> For the complete documentation index, see [llms.txt](https://ai-os-and-trend-finder.gitbook.io/ai-os-and-trend-finder-docs/llms.txt). Markdown versions of documentation pages are available by appending `.md` to page URLs; this page is available as [Markdown](https://ai-os-and-trend-finder.gitbook.io/ai-os-and-trend-finder-docs/docs/ai-runtime-setup.md).

# AI Runtime Setup

This document describes the current Trend Finder runtime foundation for AI OS. The repository has command names, dependency metadata, env placeholders, secret guardrails, a script-only Apify readiness layer, OpenAI account auth storage, a Codex account transport smoke path, a provider boundary, structured AI analyst validation, deterministic scoring, local snapshots, collector integration, dashboard runtime delivery, and a script-only historical backtest CLI.

## Current Behavior

* `apify-client` is installed.
* `apify:smoke` loads the Trend Finder Apify config wrapper, reports redacted readiness, includes reviewed candidate declaration counts, applies compliance and placeholder gates, and can optionally run configured Actors with `--check-sources`.
* Missing `APIFY_TOKEN` is a setup warning, not a script failure.
* Apify Actor and Dataset helper modules are script-only under `scripts/lib/apify/`.
* The Trend Finder collector can merge built-in public source adapters with configured Apify Actor/Dataset output when the extension is enabled and the operator provides reviewed source declarations.
* Apify source declarations carry role, quality, compliance, timeout, memory, item-cap, primary candidate, fallback candidate, and pending validation metadata. Restricted, unknown, disabled, or known placeholder Actor sources are disabled by compliance gates.
* `auth:openai` can report status, login, refresh, reauth, and logout using the script-only auth file path.

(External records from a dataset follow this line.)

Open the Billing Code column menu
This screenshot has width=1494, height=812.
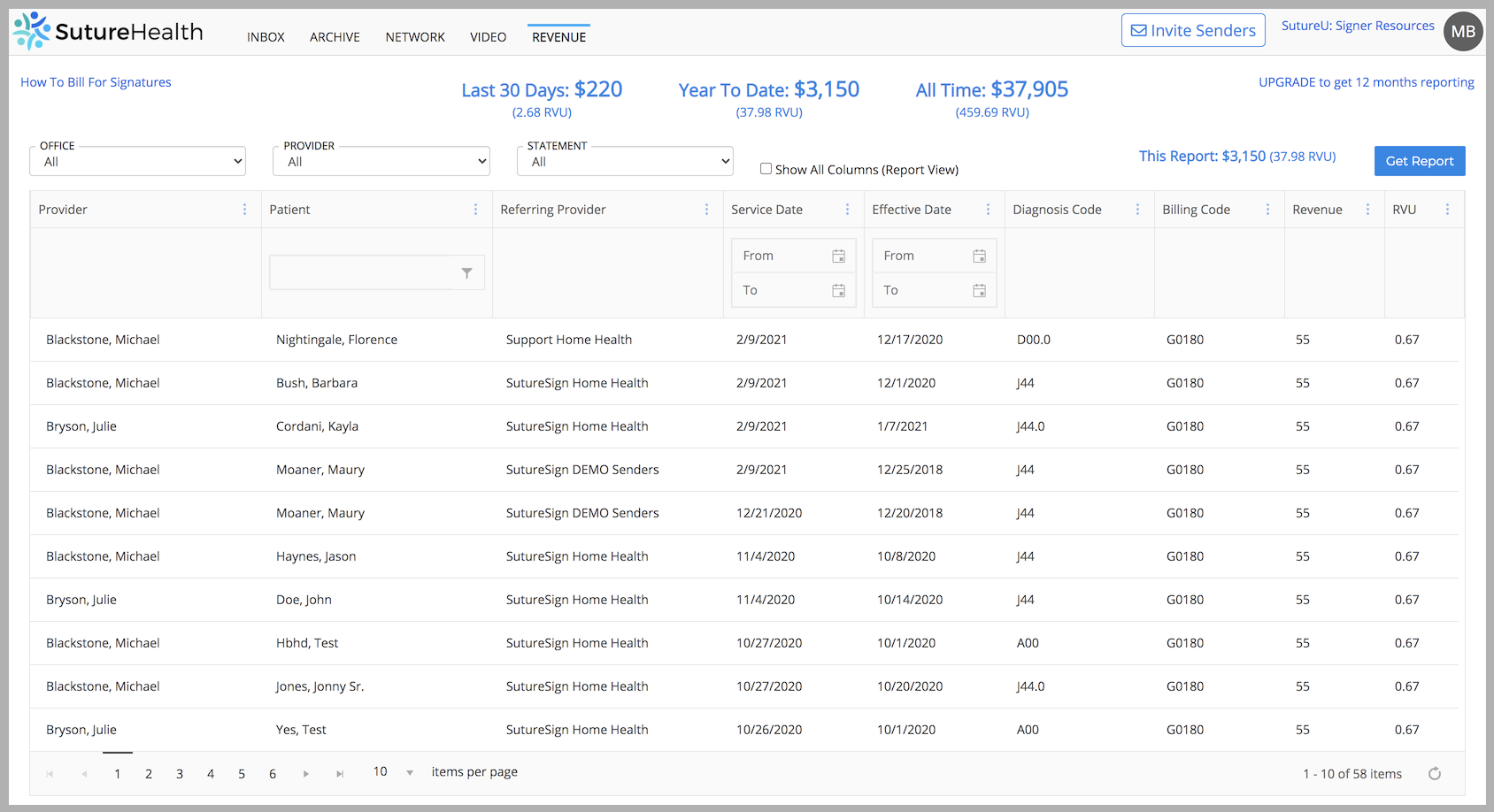1268,209
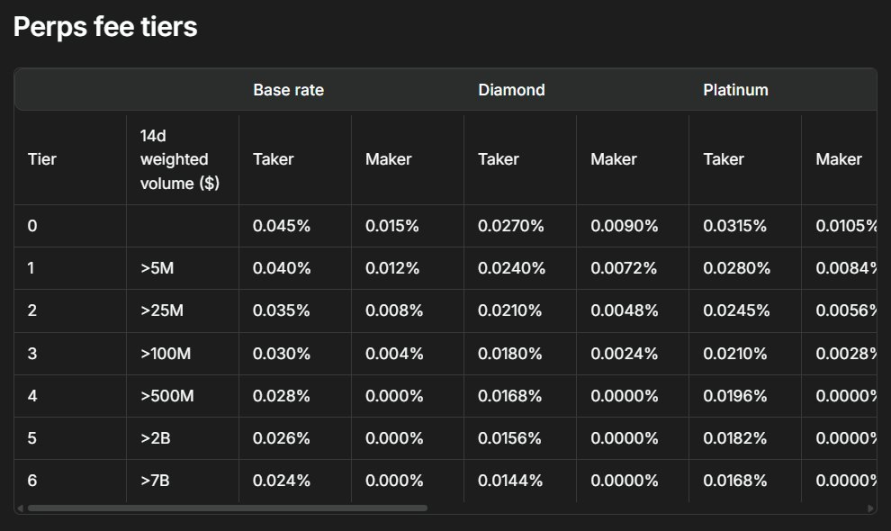
Task: Click the left arrow of horizontal scrollbar
Action: click(21, 508)
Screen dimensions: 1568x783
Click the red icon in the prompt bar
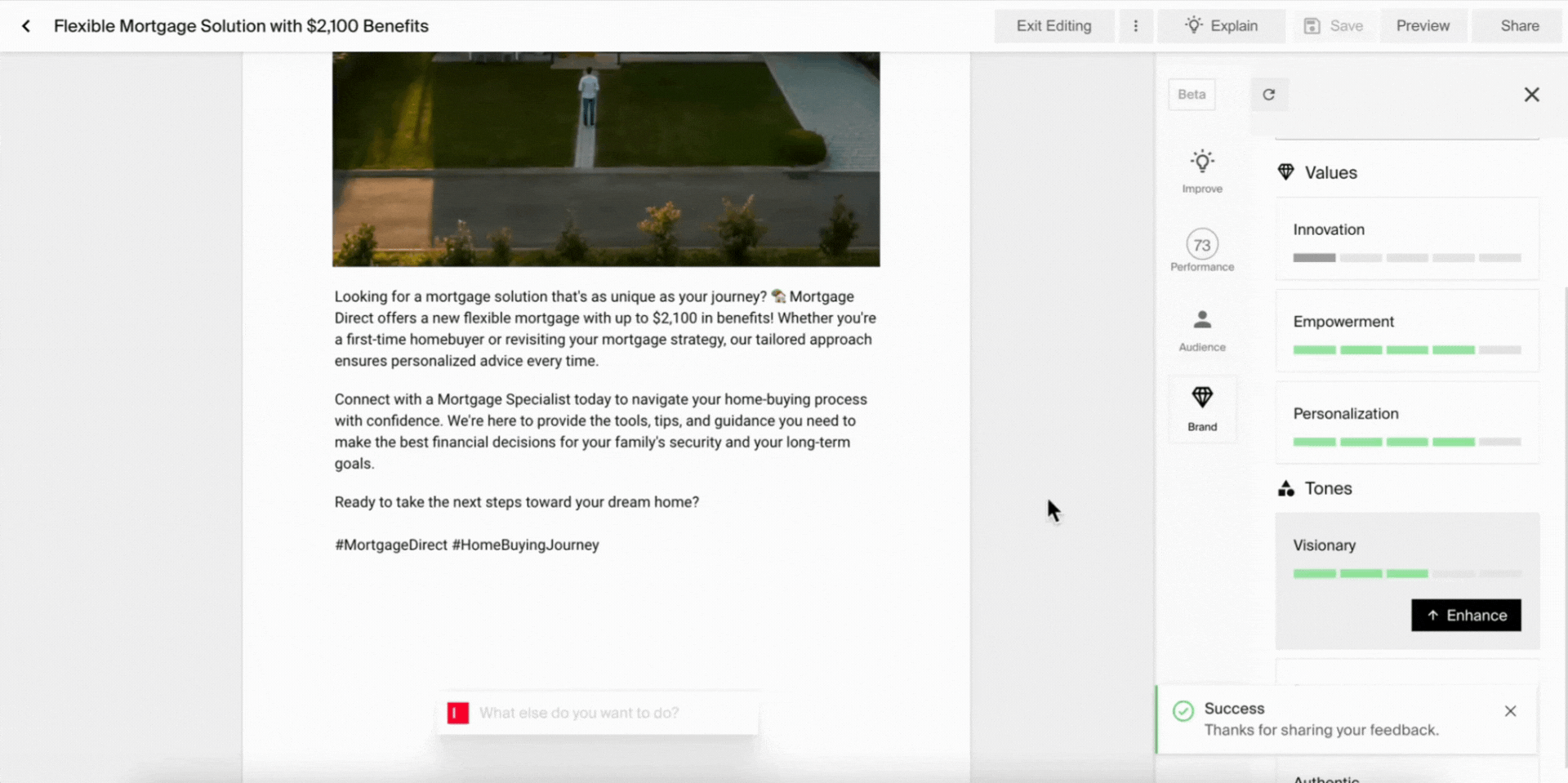[x=457, y=712]
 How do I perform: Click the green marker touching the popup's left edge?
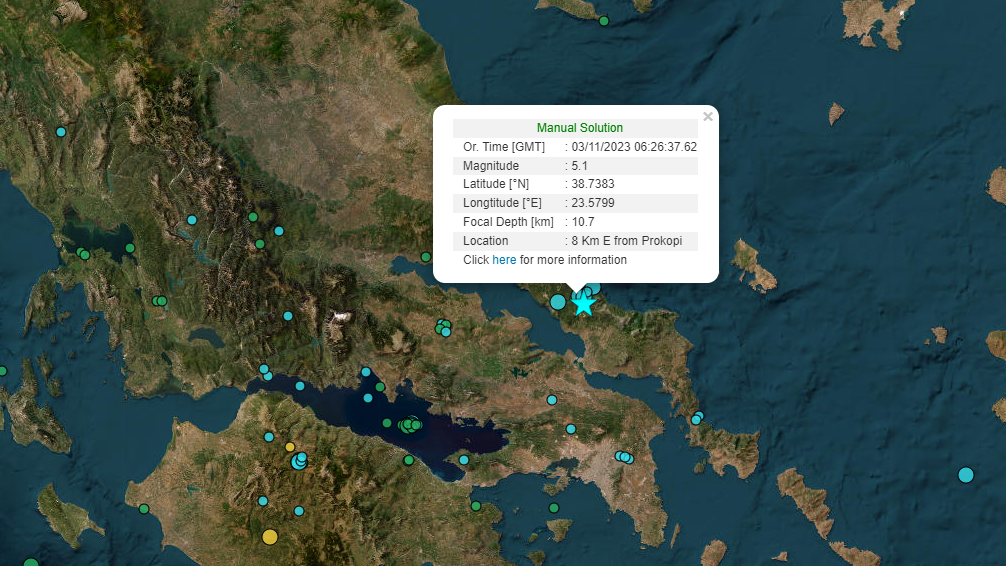click(426, 257)

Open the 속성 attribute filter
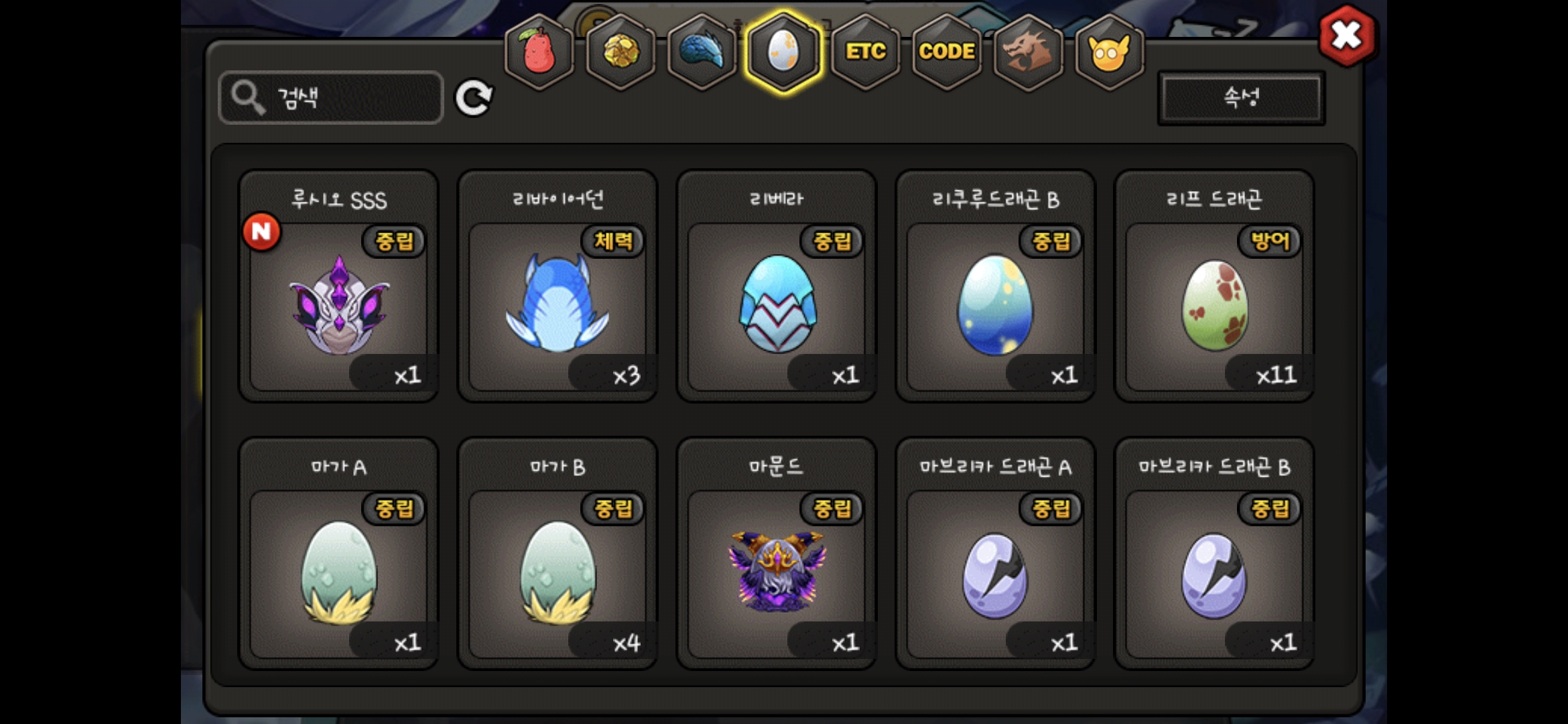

Codex-account runtimes also attempt automatic refresh when stored account auth is expired; if the refresh token is rejected, readiness stays `expired-auth` with reauth guidance.
* `codex:smoke` can call the Codex account transport with stored account auth and emits sanitized readiness output.
* `agents:codex:smoke` still returns deterministic deferred output for the future Agents SDK provider.
* The AI runtime provider boundary supports disabled, mock, Codex-account, and placeholder OpenAI API modes. Disabled and missing-auth states produce readable fallback guidance instead of crashing the collector.
* AI OS host jobs can opt into the same provider boundary with script-only `AI_OS_AI_RUNTIME_*` names. Host names take precedence for host config, then fall back to existing `FINDTREND_*` compatibility names.
* AI OS Dream uses the host runtime boundary through the material-first scheduler job. Dream is enabled in starter scheduler metadata, keeps explicit activation, refreshes stale or missing material through agent aggregate, stays private-output only, and is manually triggerable from the local dashboard or CLI.
* Analyst output is parsed and validated against structured contracts. Invalid output gets one repair attempt and then falls back deterministically.
* Topic scoring combines AI relevance, novelty, evidence strength, source diversity, niche fit, and creator potential into dashboard score breakdowns.
* Local trend snapshots are written below `.cache/extensions/trend-finder/` for movement classification and are ignored by git.
* The `trend-finder:backtest` CLI replays reviewed historical windows, stores detailed output under `.cache/extensions/trend-finder/backtests/`, and publishes only bounded browser-safe summaries when explicitly requested.
* Each `aggregate` run writes a private structured trace to `logs/aggregate-*.jsonl` and `logs/aggregate.latest.jsonl`, including runtime readiness, AI-analysis request metadata, sanitized request payloads, sanitized responses, validation issues, fallback reasons, and mapped provider error causes.
* The dashboard renders runtime readiness, source health, ranked trends, hidden gems, watchlist state, score breakdowns, evidence links, creator angles, and the Brief view from generated runtime data.
* Dashboard provenance labels distinguish live generated data, fixture/demo data, AI-analyzed runs, mock runtime output, disabled runtime, deterministic fallback analysis, degraded sources, and blocked sources.
* `data/openai-account-auth.example.json` is a sanitized credential template.
* `data/openai-account-auth.json` is private generated data and is ignored by git.
* Runtime env values are script-only. No runtime secret should use a `VITE_` browser prefix.
* `AI_OS_OPENAI_ACCOUNT_AUTH_PATH`, `FINDTREND_OPENAI_ACCOUNT_AUTH_PATH`, and `FINDTREND_AI_RUNTIME_AUTH_PATH` are account-auth path selectors only; never paste account-auth JSON or tokens into env files.
* Secret scanning covers APIFY token values and OpenAI account-auth token fields.

## Deferred Behavior

The following work is intentionally deferred:

* Hosted production runtime operation.
* Direct OpenAI API provider execution beyond placeholder readiness.
* Agents SDK provider execution.
* Marketplace or dynamic extension loading.
* New source adapters, unreviewed Apify Actor selections, or dynamic Actor installation.
* Generated HTML report delivery; the implemented MVP delivery surface is the dashboard Brief view.
* Broad browser Dream controls beyond the local manual run button, a live scheduler API, a gateway, a daemon, remote Dream execution, and automatic Dream timer installation.

## Demo Runtime Paths

Use [Trend Finder Demo Workflow](/ai-os-and-trend-finder-docs/docs/hackathon/trend-finder-demo.md) for the full local walkthrough and [Hackathon Submission](/ai-os-and-trend-finder-docs/docs/hackathon/hackathon-submission.md) for the final 60-second script, proof points, certification commands, and deferrals.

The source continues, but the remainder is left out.